2016年11月の米大統領選でドナルド・トランプが予想外の勝利を収めたことは、政治のみならずテクノロジーにとっても1つの大きな転換点となった。社会におけるテクノロジーの役割に関する語り口は急速に変わり、巨大テック企業は民主主義を損なっているとして非難を浴びた。次の大統領選挙が迫っているが、この3年間にあまり大きな歩みがあったとは言い難い。
問題そのものがより明確になったことは確かだ。ロシアのインターネット・リサーチ・エージェンシー(IRA)が大量の荒らしを使って選挙を操作しようとしたことがすでに明らかになっている(上院情報委員会も同様の結論に至っている)。 フェイスブックとツイッターはプロパガンダ用アカウントを厳しく取り締まっているし、フェイスブックは少なくとも今回、大統領選におけるデマ対策の具体的な計画を用意している。
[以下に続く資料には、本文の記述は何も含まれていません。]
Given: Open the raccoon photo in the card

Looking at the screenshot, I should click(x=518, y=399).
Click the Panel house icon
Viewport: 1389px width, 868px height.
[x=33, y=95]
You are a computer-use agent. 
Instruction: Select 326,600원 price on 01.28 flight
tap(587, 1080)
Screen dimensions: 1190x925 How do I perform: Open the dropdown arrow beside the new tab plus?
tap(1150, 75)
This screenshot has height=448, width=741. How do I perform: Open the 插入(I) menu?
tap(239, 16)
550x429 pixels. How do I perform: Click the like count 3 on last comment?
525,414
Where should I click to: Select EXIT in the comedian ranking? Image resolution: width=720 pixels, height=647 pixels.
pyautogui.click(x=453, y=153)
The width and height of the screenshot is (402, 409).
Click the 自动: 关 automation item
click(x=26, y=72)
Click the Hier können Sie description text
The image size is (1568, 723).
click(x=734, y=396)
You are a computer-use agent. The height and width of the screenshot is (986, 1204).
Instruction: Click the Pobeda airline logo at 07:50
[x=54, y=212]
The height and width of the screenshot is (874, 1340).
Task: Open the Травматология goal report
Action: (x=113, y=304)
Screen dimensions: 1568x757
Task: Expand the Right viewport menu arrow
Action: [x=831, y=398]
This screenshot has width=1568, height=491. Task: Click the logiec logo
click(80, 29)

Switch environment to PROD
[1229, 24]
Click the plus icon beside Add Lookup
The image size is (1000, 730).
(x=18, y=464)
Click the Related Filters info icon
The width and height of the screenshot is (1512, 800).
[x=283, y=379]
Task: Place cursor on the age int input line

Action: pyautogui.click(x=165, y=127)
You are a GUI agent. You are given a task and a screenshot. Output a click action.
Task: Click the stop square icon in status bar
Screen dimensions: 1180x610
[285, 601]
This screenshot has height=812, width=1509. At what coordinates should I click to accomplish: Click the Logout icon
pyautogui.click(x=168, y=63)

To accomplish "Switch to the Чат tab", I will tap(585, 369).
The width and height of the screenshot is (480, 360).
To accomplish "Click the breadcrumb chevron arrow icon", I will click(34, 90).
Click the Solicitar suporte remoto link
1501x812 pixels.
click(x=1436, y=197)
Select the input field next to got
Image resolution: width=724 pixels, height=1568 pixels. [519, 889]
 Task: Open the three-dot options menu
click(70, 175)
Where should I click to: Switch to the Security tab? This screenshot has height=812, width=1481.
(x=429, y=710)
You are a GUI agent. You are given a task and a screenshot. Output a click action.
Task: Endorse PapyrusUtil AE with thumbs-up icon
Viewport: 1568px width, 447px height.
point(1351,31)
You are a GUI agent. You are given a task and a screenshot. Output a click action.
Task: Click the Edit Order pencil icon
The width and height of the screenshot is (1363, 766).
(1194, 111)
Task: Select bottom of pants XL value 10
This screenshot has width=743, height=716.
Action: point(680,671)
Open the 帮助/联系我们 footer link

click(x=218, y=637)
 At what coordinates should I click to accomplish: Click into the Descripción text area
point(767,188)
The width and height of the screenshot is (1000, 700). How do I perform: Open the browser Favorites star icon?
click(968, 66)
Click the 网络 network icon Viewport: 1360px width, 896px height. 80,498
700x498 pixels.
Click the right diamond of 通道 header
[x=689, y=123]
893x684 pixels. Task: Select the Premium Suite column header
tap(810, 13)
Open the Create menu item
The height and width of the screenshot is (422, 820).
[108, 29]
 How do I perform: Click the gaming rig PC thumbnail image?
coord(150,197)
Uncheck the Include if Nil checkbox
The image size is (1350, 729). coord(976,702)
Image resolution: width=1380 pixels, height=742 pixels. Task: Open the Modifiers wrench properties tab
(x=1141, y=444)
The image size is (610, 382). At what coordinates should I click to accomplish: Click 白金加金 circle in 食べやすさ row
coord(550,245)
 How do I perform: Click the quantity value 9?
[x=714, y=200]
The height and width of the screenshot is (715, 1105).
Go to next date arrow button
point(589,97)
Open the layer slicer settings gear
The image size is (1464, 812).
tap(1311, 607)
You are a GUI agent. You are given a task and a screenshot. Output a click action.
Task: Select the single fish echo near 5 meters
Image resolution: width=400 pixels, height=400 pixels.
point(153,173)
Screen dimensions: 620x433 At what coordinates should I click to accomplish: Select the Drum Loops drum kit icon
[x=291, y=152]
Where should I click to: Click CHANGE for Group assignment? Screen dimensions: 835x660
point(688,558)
だが、多くの問題は未解決のままだ。ロシアがボットを利用していたことは分かっているが、そのことで実際に人々の考え方が変わったのかどうかは明らかになっていない(実際のところ、フェイクニュースの害についてはさまざまなことが語られているが、複数の研究がテクノロジーを介した説得にはそれほど効果がない可能性を示している)。デマはいまだに世界中で増加を続けているようだ。セキュリティ・プロバイダーのクレアウドフレア(CloudFlare)はエイトチャン(8chan)を排除した 。エイトチャンは暴力的な過激派のたまり場として悪名高いサイトで、銃撃事件とのつながりが明らかになったことでクラウドフレアからサービスの提供を打ち切られた。だが、現在は「エイトクン(8kun)」として復活している。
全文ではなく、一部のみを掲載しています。